Today many supporters and practically all opponents of Right to Work laws focus on the question of whether or not such statutes and constitutional amendments lead to higher incomes and more job creation. But the original rationale for Right to Work laws was different. As I recently recalled in a National Institute for Labor Relations Research fact sheet, when Texas journalist William Ruggles first proposed Right to Work legislation in 1941, he did not mention economics at all:
Ruggles’s . . . goal was to promote “open shops” in which “the union man has his organization and bargains with it as he pleases” and in which the “non-union man has his rights, free of coercion to join an organization he does not want.”
Because I believe Ruggles had it right, I don’t see that there is any need for Right to Work supporters to prove conclusively that the strong positive correlation between the 24 state laws now on the books prohibiting forced union dues and fees and faster income, population, and job growth stems from the fact that the former causes the latter.
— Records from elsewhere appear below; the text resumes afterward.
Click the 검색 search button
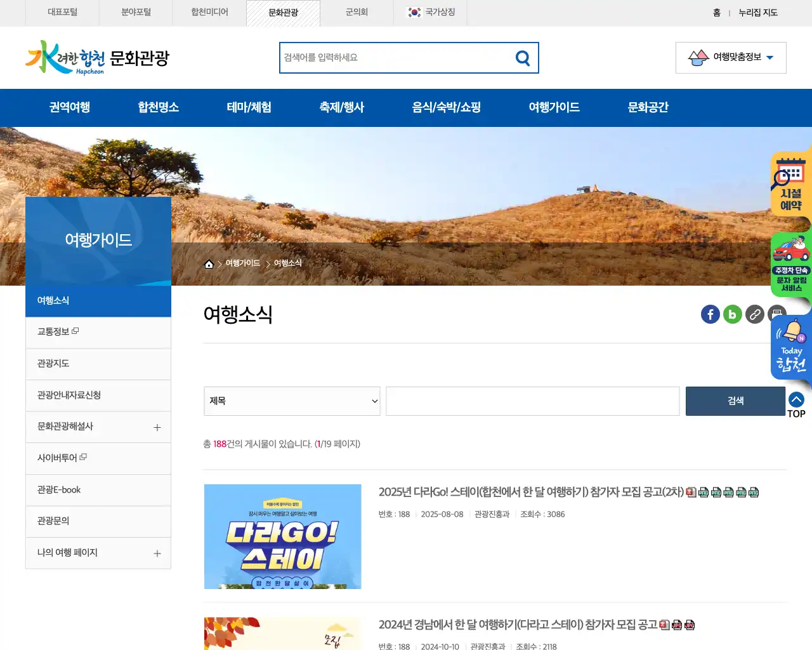Viewport: 812px width, 650px height. (735, 401)
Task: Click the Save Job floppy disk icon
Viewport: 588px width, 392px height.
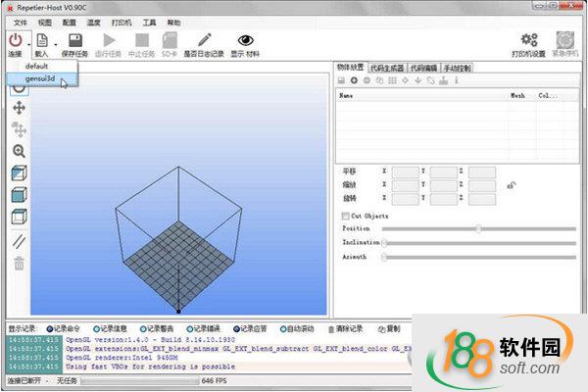Action: tap(74, 40)
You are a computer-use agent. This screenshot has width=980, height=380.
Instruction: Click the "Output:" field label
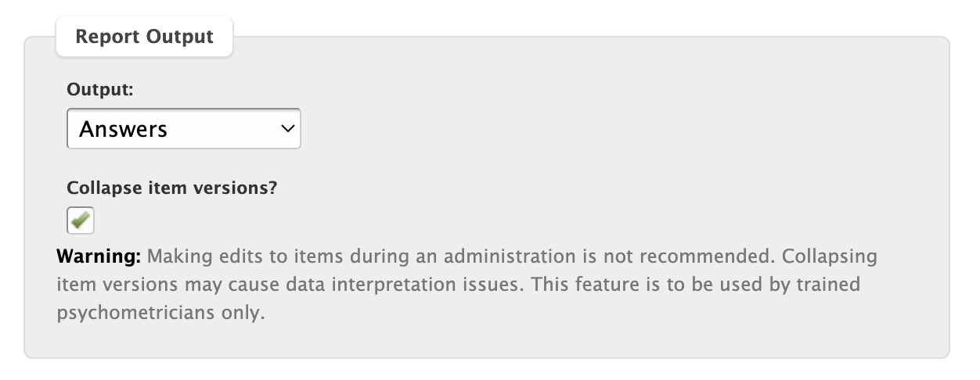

Nevertheless, it’s worth pointing out that a growing body of research suggests Right to Work laws are not merely correlated with greater economic well-being, but also promote it.
A new study issued by Michigan’s Mackinac Center for Public Policy this past week (see the link above) reaches that conclusion after attempting to gauge the impact of Right to Work laws by controlling for other independent influences on economic growth.
This is how Ball State University economist Michael Hicks (up to now a skeptic about the economic impact of Right to Work laws) and Mackinac researcher Michael LaFaive sum up their findings:
These results suggest that right-to-work laws have a positive and sometimes very positive impact on the economic well-being of states and their residents. Indeed, the study’s findings show that right-to-work laws, on average, cause a one-time, permanent increase in the rate of economic growth in states.